Dr Tim Craft, RUH Medical Director, said: "We are proud to have been chosen by the Secretary of State for Health as one of the 12 vanguard Trusts to lead this campaign. Our commitment to Sign up to Safety arises from how we put patients at the heart of everything that we do, yet we know that there will always be more that can be done to further improve the safety of care that we offer.

"Our participation in the campaign reflects our willingness to have open and honest conversations with our patients, to learn from other Trusts, and to share what we have learned with others.

"A collective voice and a partnership of patient safety leaders will help to develop a more cohesive, safer national health service, building on the good practice that already exists.

"We believe patient safety is everyone's responsibility and we are absolutely committed to continually improving, and helping others to do the same."

The first step to improving the safety of care offered to patients is for hospitals to be open and transparent when harm or potential harm occurs. Staff should have the confidence to report incidents and help their organisation to reduce the risks of healthcare.

Today, new information published on the NHS Choices website will show that there is more that the RUH can do to encourage open and honest reporting of patient safety incidents, as the number of incidents reported by staff is lower than expected.

This information is based on reporting rates from the summer of 2013. In the last nine months the RUH has updated its incident reporting system and trained more staff in its use, which has seen an increase in the number of incidents reported.
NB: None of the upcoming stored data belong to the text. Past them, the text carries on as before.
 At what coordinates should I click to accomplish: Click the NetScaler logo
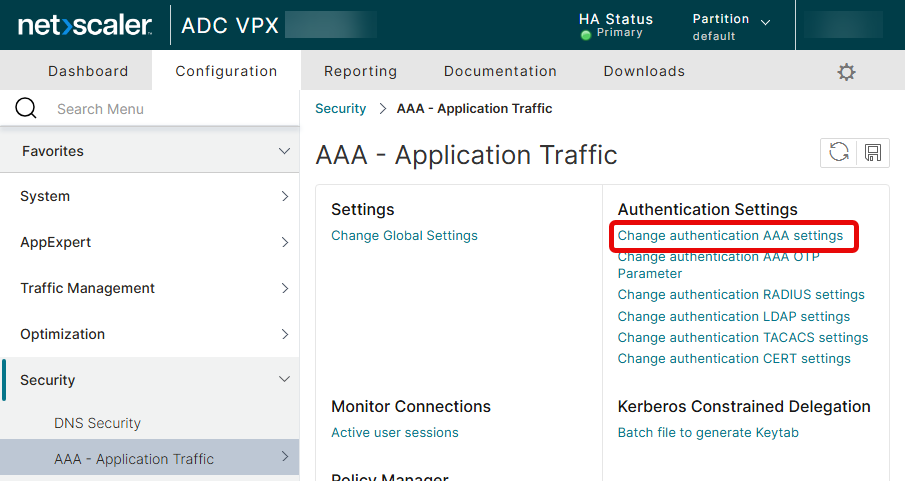click(x=84, y=25)
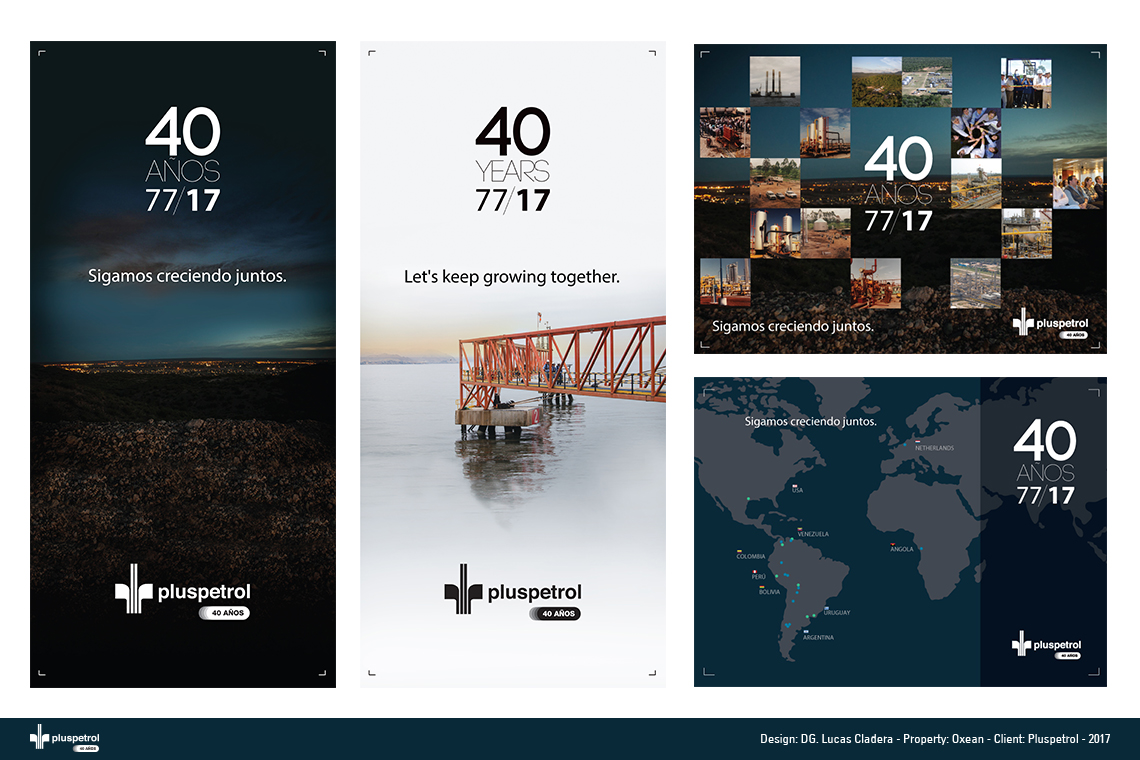The width and height of the screenshot is (1140, 760).
Task: Select the meeting audience photo at collage right edge
Action: [1078, 183]
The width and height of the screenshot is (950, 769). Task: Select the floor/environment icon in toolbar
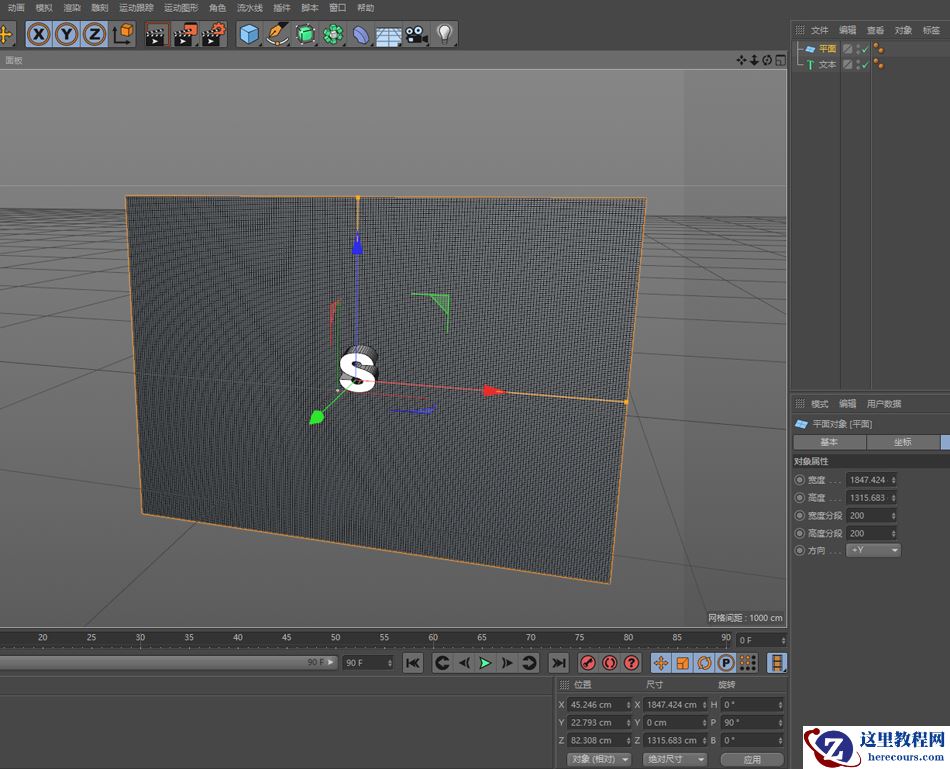[x=388, y=34]
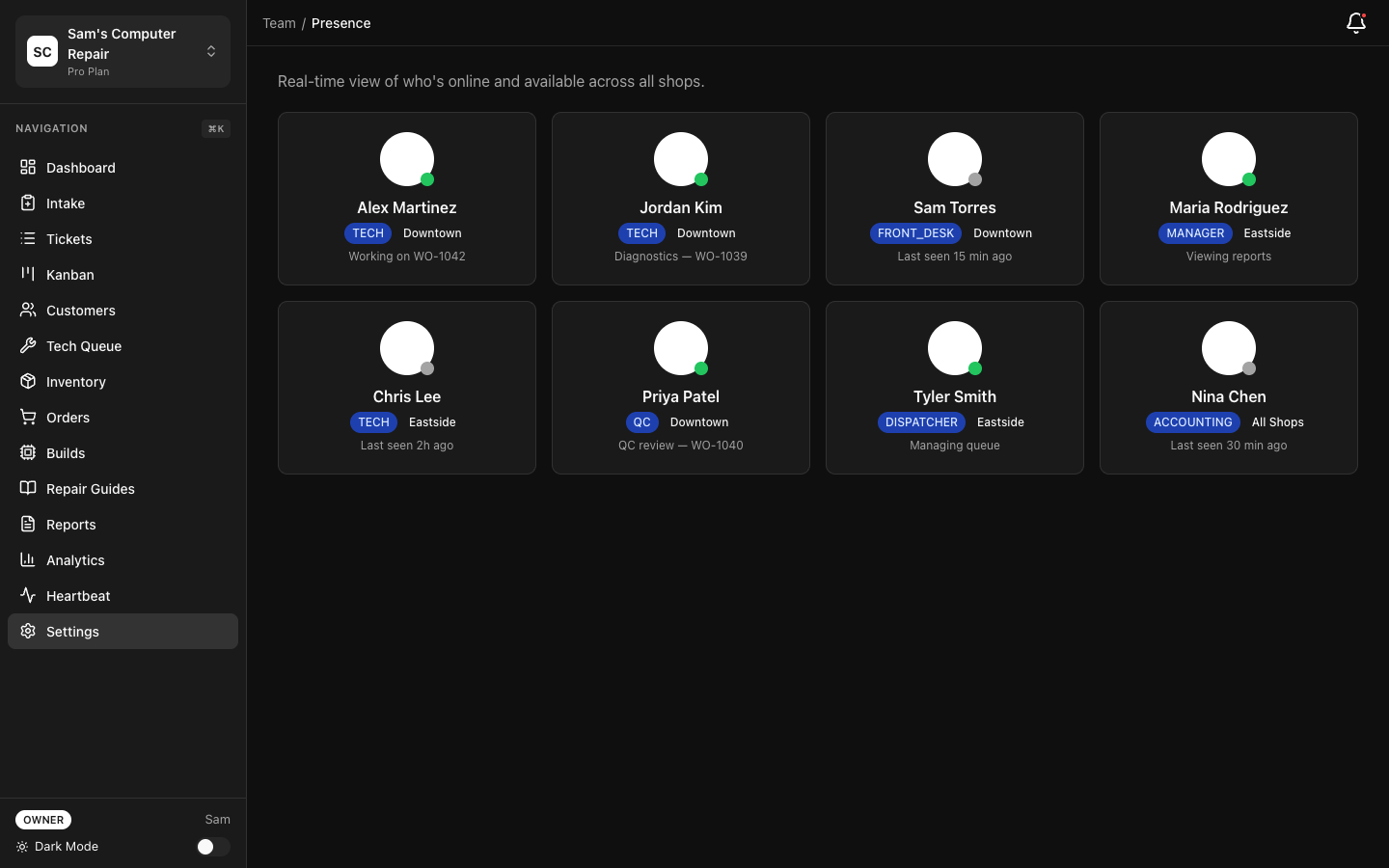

This has enabled the Trust to identify themes and make improvements. Our own data shows that our incident reporting rate is now above the national average and we are confident that our patients are already benefiting from the climate of openness and honesty at the RUH.

The RUH's patient safety work has been recognised national and internationally. It has taken the leading role in supporting local collaborative learning, so that improvements are made for patients. The Trust hosted the South West Quality and Patient Safety Improvement Programme, working closely with other local Trusts to further develop a culture of patient safety and quality improvement. This five-year campaign has seen harmful incidents halved in many of the participating hospitals and hospital mortality cut by a fifth across the South West.